### TEXT SECTION
=======

The men's single sculls competition at the 2012 Summer Olympics in London took place at Dorney Lake which, for the purposes of the Games venue, was officially termed Eton Dorney. It was held from 28 July to 3 August. There were 33 competitors from 33 nations. The event was won by Mahé Drysdale of New Zealand, the nation's first victory in the event since 2000. Ondřej Synek of the Czech Republic earned his second consecutive silver in the event; Drysdale and Synek were the 13th and 14th men to win multiple medals in the single sculls; they would go on to be the 5th and 6th to earn three in the event in 2016 when Drysdale repeated as champion and Synek added a bronze. The 2012 bronze went to Alan Campbell, Great Britain's first medal in the event since 1928.

==Background==

This was the 26th appearance of the event. Rowing had been on the programme in 1896 but was cancelled due to bad weather. The single sculls has been held every time that rowing has been contested, beginning in 1900.

Nine of the 12 A/B semifinalists from the 2008 Games returned, including the top eight finishers: two-time gold medallist Olaf Tufte of Norway, silver medallist Ondřej Synek of the Czech Republic, bronze medallist Mahé Drysdale of New Zealand, fourth-place finisher (and 2004 A finalist) Tim Maeyens of Belgium, fifth-place finisher Alan Campbell of Great Britain, sixth-place finisher Lassi Karonen of Sweden, two-time seventh-place finisher (and 2000 bronze medallist) Marcel Hacker of Germany, eighth-place finisher Mindaugas Griskonis of Lithuania, and eleventh-place finisher Ken Jurkowski of the United States. Drysdale was the favourite again and hoping for better than bronze this time; he had won five of the six World Championships since the 2004 Olympics. Synek was his biggest challenger, having won the 2010 World Championship. The two-time reigning champion, Tufte, was still a strong contender though not at his peak anymore. Campbell had medaled at the last three World Championships and won the 2003, 2007, and 2011 Diamond Challenge Sculls competitions (matching Drysdale's three wins in that event at that point, though Drysdale has won three more since).

Azerbaijan, Croatia, El Salvador, Niger, and Zimbabwe each made their debut in the event. Great Britain and the United States each made their 21st appearance, tied for most among nations.

=======

### GIVEN DATA
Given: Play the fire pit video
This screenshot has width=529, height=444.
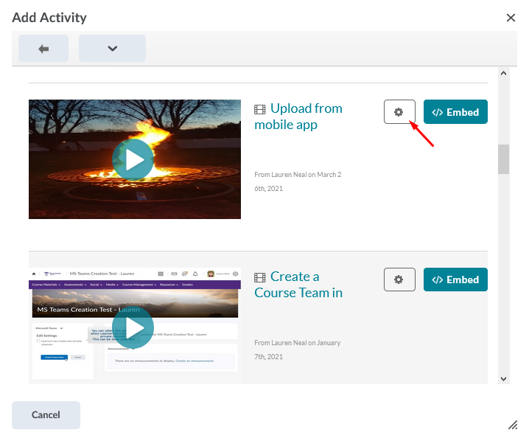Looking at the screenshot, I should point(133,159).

=======

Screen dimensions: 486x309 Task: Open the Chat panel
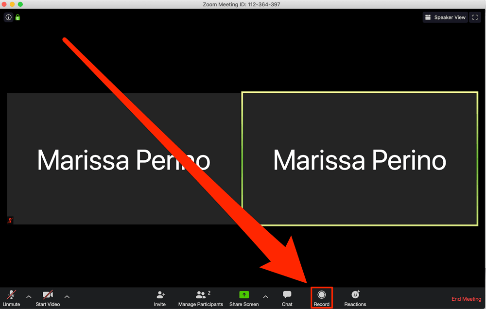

=======

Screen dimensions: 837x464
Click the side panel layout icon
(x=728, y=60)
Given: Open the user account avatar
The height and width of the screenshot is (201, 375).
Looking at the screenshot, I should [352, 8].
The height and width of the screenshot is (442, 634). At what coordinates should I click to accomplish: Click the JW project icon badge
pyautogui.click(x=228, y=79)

=======

### REQUIRED WORK
[1] In the passage on the 2012 single sculls, why was Mahé Drysdale considered the favorite before the Games?
[2] For each statement below, say yes or no to whether it agrees with the passage on the 2012 single sculls, and quote the deciding words. (a) Alan Campbell's bronze was Great Britain's first medal in the event since 1928. (b) The event had 33 competitors from 30 nations. (c) Olaf Tufte was still at his peak in 2012.
[3] According to the passage on the 2012 single sculls, which two nations tied for the most appearances in the event?

### CORRECT ANSWERS
[1] Drysdale was the favorite because he had won five of the six World Championships held since the 2004 Olympics.

[2]
(a) Yes: "The 2012 bronze went to Alan Campbell, Great Britain's first medal in the event since 1928."
(b) No: "There were 33 competitors from 33 nations."
(c) No: "still a strong contender though not at his peak anymore."

[3] Great Britain and the United States, each with 21 appearances.